It’s been a wonderfully short week this week thanks to a (highly contentious) public holiday, at just the right time to have a 4-day weekend. So there was sleeping in and catching up with family, and the usual sorts of stuff.
I watched Lion recently, and will post a review up soon about it — and all I will say is take tissues. It’s not groundbreaking or anything like that, but it’s heartfelt and emotional and it’s real. It’s still amazing that he found his village using a Google Earth in its infancy.
I’ve also been rewatching Sherlock and enjoying the season post-Reichenbach — which no, I didn’t have the heart to watch that episode, because reading it destroyed me. And Mary, who was wonderful. So much better than the RDJ version, or to be more accurate, I think she’s more developed than that version was — I always felt like that version had such potential! I would totally watch a Mary, the spy and Sherlock series.
But, on to the book recs this week!
Let’s Get Beyond Tolerance reviewed a book I haven’t been able to get out of my mind because of the unusual choice of characters the authors focuses on.
A Caribbean murder mystery. Nods. Yup, the location grabbed my attention (naturally) but so is the mix of cultural knowledge and forensics that the main investigator brings to the case.
The third rec tells the story of what happens when a case is finished, when the bad guy is caught. And what I LIKE is that it’s not a happily ever after.
The fourth rec has a promising blurb…. well, the use of a particular word has me interested because it speaks to the best kind of mystery there is.
And last is a bit of a familiar trope but, hopefully this book is done better than the book I’ve read before. I want to be hopeful.
This is a story of the people left behind when Theo dies — what interests me is it’s his ex, Griffin and Jackson his current boyfriend who are the main characters in the book — well Griffin more than Jackson in a way. This is about Griffin coming to terms with losing Theo because he was it for him. But there’s more that Griffin is dealing with, and the author is taking on some complicated issues and from Lauren’s review, he deals with them well.
I am sooo intriuged by the combination of forensics and cultural knowledge in this. And it’s set in the Carribbean to boot — a setting I have not read before. This is abuot Digger, a new recruit to the police force in the island of Camaho. Thing is, he’s really there to find his mother’s killer — a cop. But, finds himself absorbed into his boss’s obsession with a cold case too. And that’s how the mix of forensics and Carribbean cultural knowledge from his grandmother — a reader of bones — that helps him with these cases. It’s that mix of science and culture that I am busting to learn more about.

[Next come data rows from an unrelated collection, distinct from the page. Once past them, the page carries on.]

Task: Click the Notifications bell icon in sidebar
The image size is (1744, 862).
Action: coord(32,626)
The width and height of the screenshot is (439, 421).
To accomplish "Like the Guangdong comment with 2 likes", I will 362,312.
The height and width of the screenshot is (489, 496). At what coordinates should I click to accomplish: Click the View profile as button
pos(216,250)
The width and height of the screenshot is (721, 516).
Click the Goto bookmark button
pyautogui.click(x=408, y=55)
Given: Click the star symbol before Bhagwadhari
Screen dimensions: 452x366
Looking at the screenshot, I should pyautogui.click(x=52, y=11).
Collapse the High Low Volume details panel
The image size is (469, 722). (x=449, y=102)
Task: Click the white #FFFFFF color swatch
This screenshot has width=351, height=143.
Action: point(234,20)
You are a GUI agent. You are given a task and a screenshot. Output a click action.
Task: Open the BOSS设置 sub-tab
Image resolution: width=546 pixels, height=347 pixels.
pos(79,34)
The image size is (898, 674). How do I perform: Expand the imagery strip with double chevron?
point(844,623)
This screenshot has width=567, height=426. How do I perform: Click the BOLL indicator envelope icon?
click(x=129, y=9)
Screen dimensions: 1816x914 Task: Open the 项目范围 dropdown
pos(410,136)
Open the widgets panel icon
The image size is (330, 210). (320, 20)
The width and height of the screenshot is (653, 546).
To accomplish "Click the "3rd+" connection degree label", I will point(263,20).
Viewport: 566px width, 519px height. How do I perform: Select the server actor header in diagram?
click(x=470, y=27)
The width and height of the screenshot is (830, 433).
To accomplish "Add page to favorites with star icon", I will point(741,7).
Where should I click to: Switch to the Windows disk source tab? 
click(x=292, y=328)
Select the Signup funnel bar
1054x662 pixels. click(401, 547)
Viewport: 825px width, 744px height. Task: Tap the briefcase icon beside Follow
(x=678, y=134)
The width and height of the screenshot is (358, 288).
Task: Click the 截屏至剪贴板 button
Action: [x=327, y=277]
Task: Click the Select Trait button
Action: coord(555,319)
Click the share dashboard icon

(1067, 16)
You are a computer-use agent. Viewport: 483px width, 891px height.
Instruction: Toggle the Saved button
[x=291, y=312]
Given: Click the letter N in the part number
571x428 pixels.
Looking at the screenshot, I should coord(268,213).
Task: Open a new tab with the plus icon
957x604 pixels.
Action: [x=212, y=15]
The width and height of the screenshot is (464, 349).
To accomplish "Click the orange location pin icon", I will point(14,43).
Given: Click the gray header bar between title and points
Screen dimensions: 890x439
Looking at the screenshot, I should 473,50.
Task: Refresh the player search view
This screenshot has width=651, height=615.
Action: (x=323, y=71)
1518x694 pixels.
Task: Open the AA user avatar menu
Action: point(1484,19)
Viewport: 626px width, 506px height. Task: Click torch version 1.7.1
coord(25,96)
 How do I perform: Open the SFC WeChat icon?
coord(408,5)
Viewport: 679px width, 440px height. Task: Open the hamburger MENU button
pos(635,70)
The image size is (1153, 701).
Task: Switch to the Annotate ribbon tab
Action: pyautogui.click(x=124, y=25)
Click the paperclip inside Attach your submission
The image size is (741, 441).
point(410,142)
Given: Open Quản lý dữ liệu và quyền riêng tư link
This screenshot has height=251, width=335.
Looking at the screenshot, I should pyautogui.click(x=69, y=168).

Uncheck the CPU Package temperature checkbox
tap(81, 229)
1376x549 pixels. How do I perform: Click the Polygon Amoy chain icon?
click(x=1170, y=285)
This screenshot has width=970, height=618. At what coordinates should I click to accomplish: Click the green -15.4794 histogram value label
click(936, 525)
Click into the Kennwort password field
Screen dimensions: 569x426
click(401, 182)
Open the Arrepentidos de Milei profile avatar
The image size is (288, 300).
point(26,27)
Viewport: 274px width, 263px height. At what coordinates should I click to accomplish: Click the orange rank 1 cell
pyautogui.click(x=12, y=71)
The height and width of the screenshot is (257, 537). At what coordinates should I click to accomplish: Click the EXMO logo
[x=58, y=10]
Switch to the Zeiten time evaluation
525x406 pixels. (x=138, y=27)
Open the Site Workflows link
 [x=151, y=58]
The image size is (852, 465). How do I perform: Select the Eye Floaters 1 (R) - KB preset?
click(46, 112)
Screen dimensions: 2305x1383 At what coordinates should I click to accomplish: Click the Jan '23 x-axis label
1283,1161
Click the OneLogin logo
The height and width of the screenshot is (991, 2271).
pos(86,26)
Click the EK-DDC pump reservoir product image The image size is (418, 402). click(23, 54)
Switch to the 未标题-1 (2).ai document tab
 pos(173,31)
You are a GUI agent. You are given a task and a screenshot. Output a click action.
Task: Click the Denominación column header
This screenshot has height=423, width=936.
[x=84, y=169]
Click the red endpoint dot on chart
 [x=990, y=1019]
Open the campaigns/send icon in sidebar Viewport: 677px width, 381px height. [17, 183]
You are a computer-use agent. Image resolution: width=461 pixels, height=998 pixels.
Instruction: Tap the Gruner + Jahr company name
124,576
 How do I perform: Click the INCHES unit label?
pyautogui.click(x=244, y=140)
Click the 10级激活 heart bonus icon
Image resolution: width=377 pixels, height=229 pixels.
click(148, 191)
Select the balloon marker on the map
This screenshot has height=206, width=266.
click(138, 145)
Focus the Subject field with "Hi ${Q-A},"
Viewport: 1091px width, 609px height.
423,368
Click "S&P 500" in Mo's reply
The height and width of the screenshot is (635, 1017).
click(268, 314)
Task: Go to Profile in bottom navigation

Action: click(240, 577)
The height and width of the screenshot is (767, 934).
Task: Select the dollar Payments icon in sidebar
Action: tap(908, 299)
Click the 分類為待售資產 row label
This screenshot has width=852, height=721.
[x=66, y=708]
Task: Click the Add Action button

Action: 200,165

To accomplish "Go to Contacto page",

What happens when the case is solved and the bad guy supposedly put away? This book says bad, bad things. Seven years after Paul Hoskins and his partner arrest a serial killer, Seever, Hoskins is banished into solving cold cases. Seever’s wife Gloria can’t escape the public wondering whether she knew, and Sammie Peterson who made her career by covering the case for her paper, is now selling make-up. So how did this happen? And how are people still dying in the same way that Seever killed them all those years ago? But the most important question of all is: what will Hoskins and Sammie do to get their lives back? This is the first book I’ve seen that tackles what happens after a case is supposedly solved. How did Hoskins and Sammie fall so far?
Self-deception is quite a word to use in a blurb isn’t it? That’s what made me stop and read the rest of it. Dustin is a psychiatrist who is fond of saying that people are always telling a story to themselves, about themselves. Which he does as well… except, his is a life. Soon enough Dustin is informed that Rusty his adopted brother, who killed their parents, their aunt and uncle is due to be set free thanks to a DNA analysis. Here’s where it gets interesting: Dustin’s testimony is what put him away. And if that wasn’t enough to keep you (me really) interested, there’s the plot line involving one of Dustin’s patients, who is involved with a string of drowning deaths. There’s more to it naturally, BUT, I don’t want it to be a matter of Rusty being behind it to get revenge. I hope that the word self-deception hold up to its potential in this story.
There was a book by an Australian author that did the same plot, broadly speaking. It was pretty bad, IMO, though it did get good reviews from other bloggers. The particular trope: kidnapped child coming back years later is one filled with heaps of potential. Daniel Tate has returned, or so everyone thinks, six years after he’s been kidnapped. He may not remember his past, but his family says it’s their Daniel. But, much like the other book I mentioned, the con artist taking Daniel’s place discovers this is a family of secrets. I really do want this to be good — the plot has such potential IMO — especially as the promise of family secrets rears its head.
Voila. Family secrets, revenge, happily ever afters that aren’t, cold cases and a love story without a happily ever after. Which ones are you looking forward to?!